8 e. Bagi pemerintah Dapat dimanfaatkan menjadi sumber data mengenai rokok dan perilaku merokok dikalangan masyarakat, menjadi bahan pertimbangan untuk menentukan kebijakan-kebijakan dan program kesehatan terkait perilaku merokok di Indonesia. E. Keaslian Penelitian Penelitian mengenai rokok telah banyak dilakukan, namun belum ada penelitian dengan judul yang serupa dengan penelitian ini. Beberapa penelitian yang pernah dilakukan mengenai rokok adalah sebagai berikut: 1. Thabrany, Pujianto (2012) dengan judul Smokers Teacher Prevent Tobacco Controls Program In Indonesian Schools, merupakan penelitian deskriptif. Sampel penelitian adalah 675 guru sekolah menengah pertama di 5 propinsi di Jawa dan 4 propinsi Sumatra. Hasil penelitian ini adalah terdapat guru yang merokok di sekolah, perilaku merokok guru cenderung mempengaruhi sikap mereka terhadap pengendalian tembakau. Guru yang perokok harian cenderung menentang menghalangi upaya untuk mengendalikan epidemi merokok. Kesamaan dengan penelitian terdapat pada meneliti tentang rokok dan populasi guru. Perbedaannya terdapat pada variable yang di ukur. 2. Komasari, Helmi (2000) dengan judul Faktor-faktor penyebab perilaku merokok pada remaja, merupakan penelitian deskriptif. Sampel peneltian 75 orang berumur 15-18 tahun dan semuanya berjenis kelamin laki-laki. Hasil
9 peneltiannya adalah sikap permesif orang tua terhadap perilaku merokok remaja dan lingkungan teman sebaya merupakan prediktor terhadap perilaku merokok remaja, serta kepuasan yang diperoleh setelah merokok juga berpengaruh terhadap perilaku merokok mereka.

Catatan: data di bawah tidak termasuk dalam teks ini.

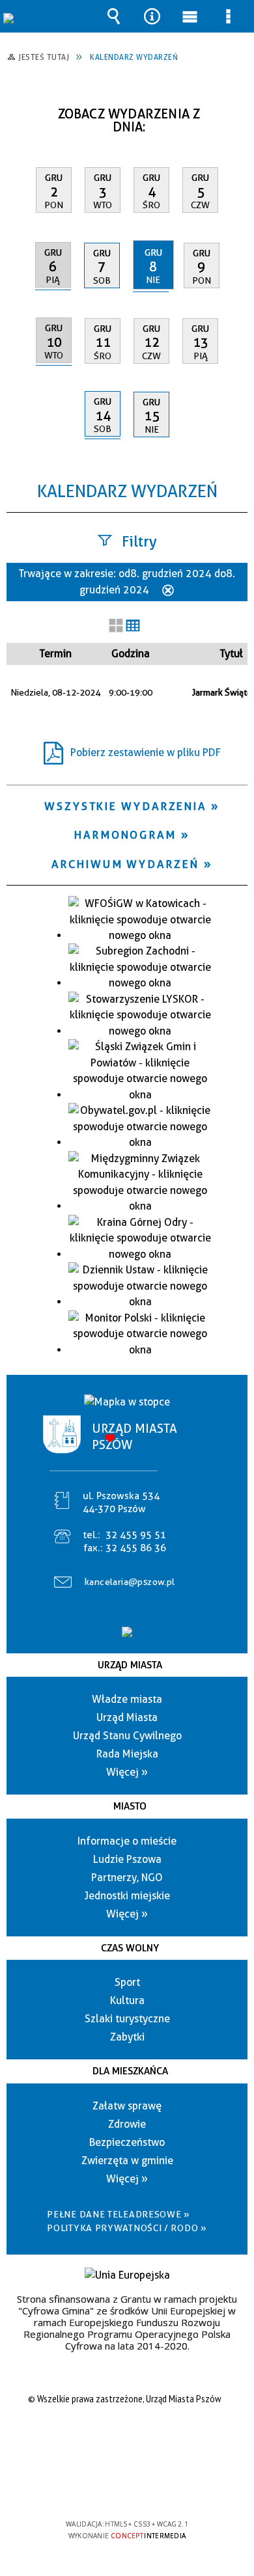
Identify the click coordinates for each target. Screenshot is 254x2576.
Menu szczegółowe (228, 16)
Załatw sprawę (127, 2106)
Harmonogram (125, 834)
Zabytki (127, 2037)
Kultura (127, 2000)
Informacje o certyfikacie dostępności (127, 2440)
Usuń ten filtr (168, 591)
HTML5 (106, 2486)
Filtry (139, 541)
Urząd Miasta (130, 1665)
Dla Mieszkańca (130, 2071)
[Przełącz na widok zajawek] (115, 626)
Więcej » (127, 1772)
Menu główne (190, 16)
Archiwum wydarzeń (125, 864)
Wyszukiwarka (113, 16)
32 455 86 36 (136, 1548)
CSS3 (126, 2486)
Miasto (130, 1806)
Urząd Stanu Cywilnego (127, 1735)
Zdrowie (127, 2124)
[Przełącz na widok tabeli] (132, 626)
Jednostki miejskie (127, 1896)
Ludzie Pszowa (127, 1859)
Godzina (130, 653)
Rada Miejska (127, 1754)
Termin (56, 653)
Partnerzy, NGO (127, 1877)
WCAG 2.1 (166, 2486)
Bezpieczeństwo (127, 2142)
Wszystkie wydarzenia (125, 806)
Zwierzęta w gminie (127, 2160)
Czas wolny (130, 1948)
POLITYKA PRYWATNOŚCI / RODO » (126, 2228)
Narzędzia (152, 16)
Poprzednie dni (23, 109)
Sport (127, 1982)
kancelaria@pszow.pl (130, 1582)
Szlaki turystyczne (127, 2019)
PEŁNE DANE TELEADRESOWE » (118, 2214)
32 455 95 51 (136, 1535)
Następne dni (236, 109)
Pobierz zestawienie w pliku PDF (145, 752)
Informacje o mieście (127, 1841)
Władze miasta (127, 1699)
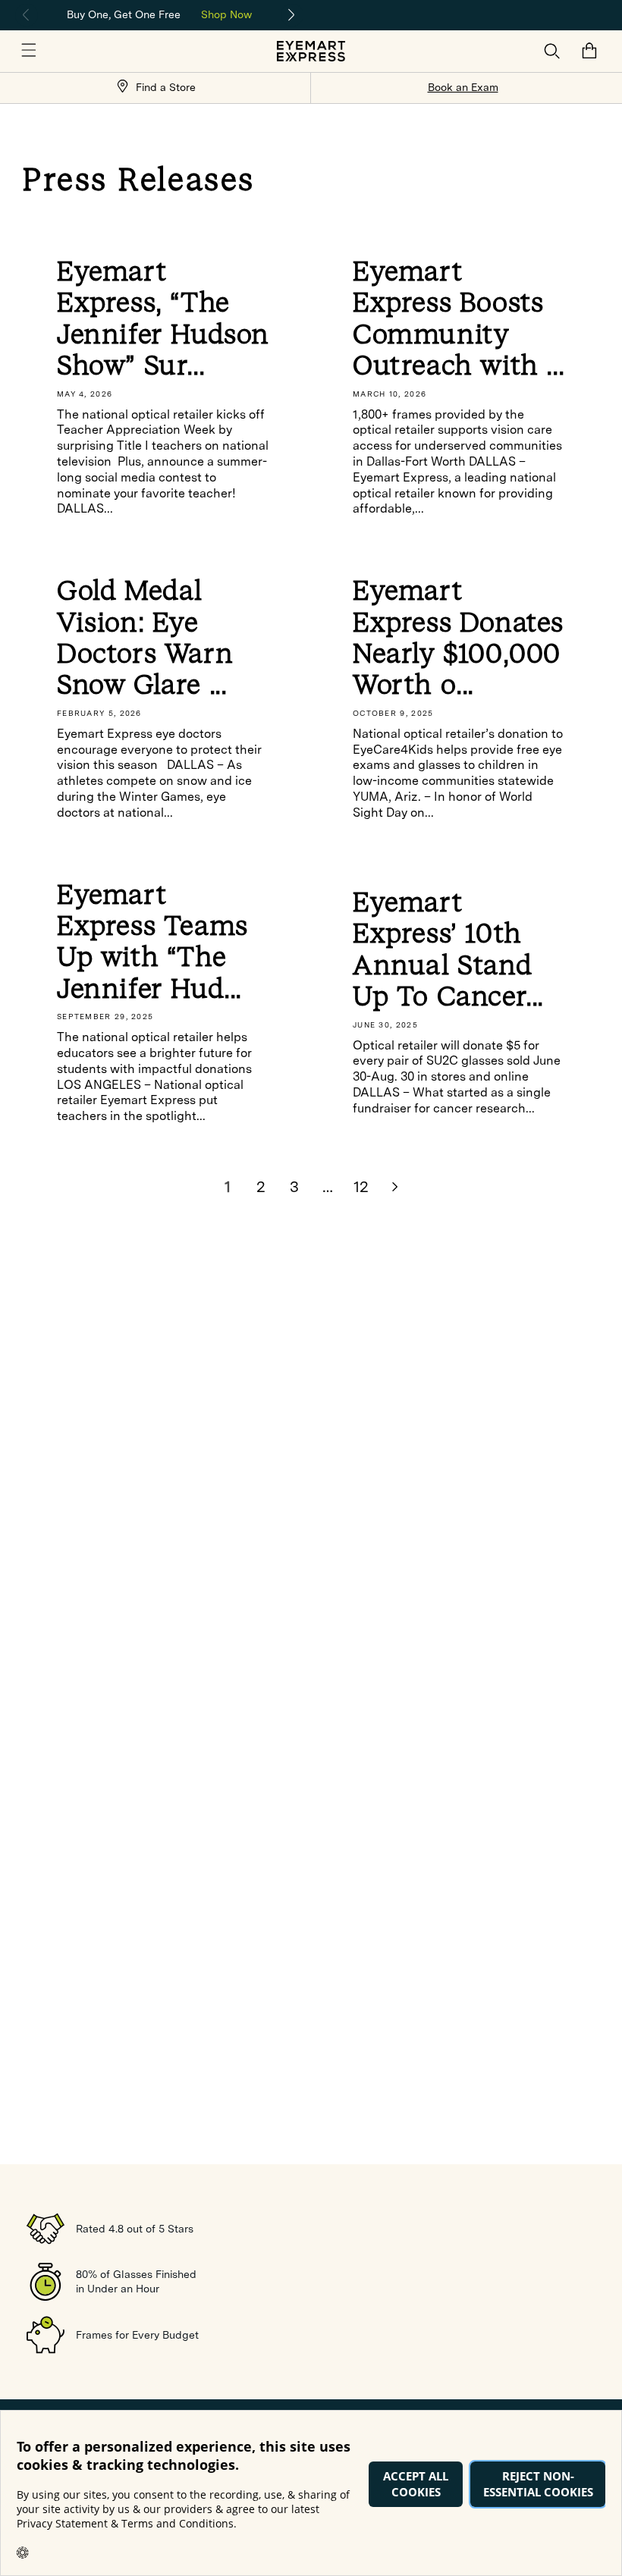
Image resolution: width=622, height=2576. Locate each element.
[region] (159, 13)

Kesamaan dengan penelitian ini terdapat pada kesamaan meneliti perilaku merokok, dan perbedaan terdapat pada variabel peserpsi. 3. Epel, Josephsohn, Ehrenfeld (2004) dengan judul Nurshing Students Perception Of Smoking Prevention, merupakan penelitian survey cross-sectional. Sampel penelitian 782 responden dari 3 sekolah keperawatan di Israel. Hasil penelitian dari 782 responden yang menjawab koesioner, 22% dilaporkan menjadi perokok, reponden berpendapat perawat harus aktif dalam pencegahan merokok dan sikap perawat menjadi model yang di contoh bagi masyarakat. Kesamaan dengan penelitian ini terdapat pada variabel persepsi. Perbedaannya terdapat pada variabel persepsi terhadap rokok.